Prolog

110 12 9
                                    

Malaikat berambut brunette itu bisa melihat melalui celah pintu yang sempit.

Segala kekacauan. Buku-buku tua yang ketebalannya menakutkan, terbuka pada halaman tertentu, benda-benda yang lebih sering kautemukan di toko barang antik berserakan di mana-mana dan tentu saja simbol-simbol di lantai, dinding, permadani bahkan cermin.

Ia baru saja akan melangkah masuk ketika sebuah suara laki-laki merambat di udara dan menghentikannya.

"Kau sudah tahu risikonya, namun masih bersikeras?"

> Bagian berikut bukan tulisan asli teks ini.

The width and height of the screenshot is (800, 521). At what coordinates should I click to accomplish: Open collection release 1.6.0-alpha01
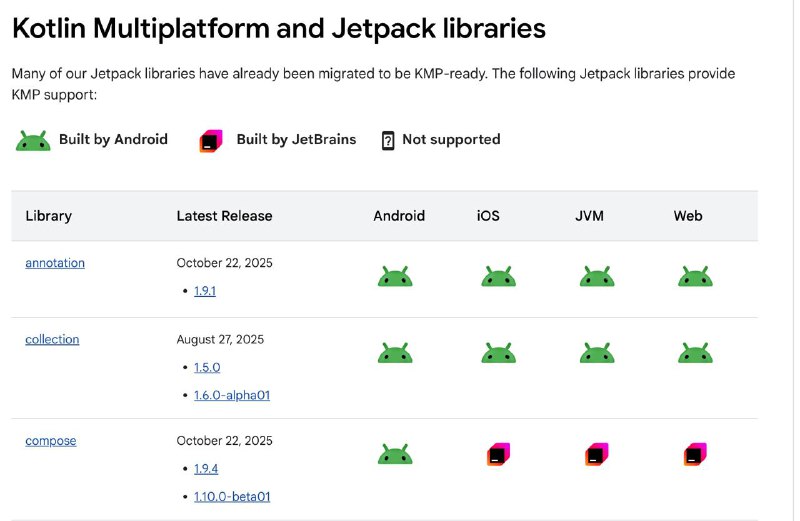232,395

Samuel mengenali suara itu.

"Mengapa butuh waktu lama sekali untuk makhluk sepintarmu untuk memahaminya?" Suara wanita itu balik bertanya,

Ada jeda cukup lama yang hanya terisi oleh keheningan, sampai terdengar suara ketukan langkah dan si laki-laki mendesah gusar.

"Baiklah, asal kau ada di pihak kami, aku mendukungnya. Aku hanya menyesali risikonya."

"Aku akan bertahan, Gibraille. Aku tidak selemah yang kaukira."

Samuel memegang kenop pintu lama-lama, hanya menggenggamnya sampai kehangatan di tangannya lenyap.

"Apakah akhirnya cintamu terhadapnya mulai padam atau sesuatu telah membuka matamu lebar-lebar, Amy?"

Sesaat wanita itu mengeluarkan tawa getir. Suaranya berubah lebih pahit ketika berbicara.

"Leviathan adalah ayah dari anak-anakku, seperti apapun dia. Ini sama sekali bukan berarti aku membencinya."

Hening sesaat sementara segala sesuatu yang dapat Samuel dengar hanyalah detak jantungnya sendiri.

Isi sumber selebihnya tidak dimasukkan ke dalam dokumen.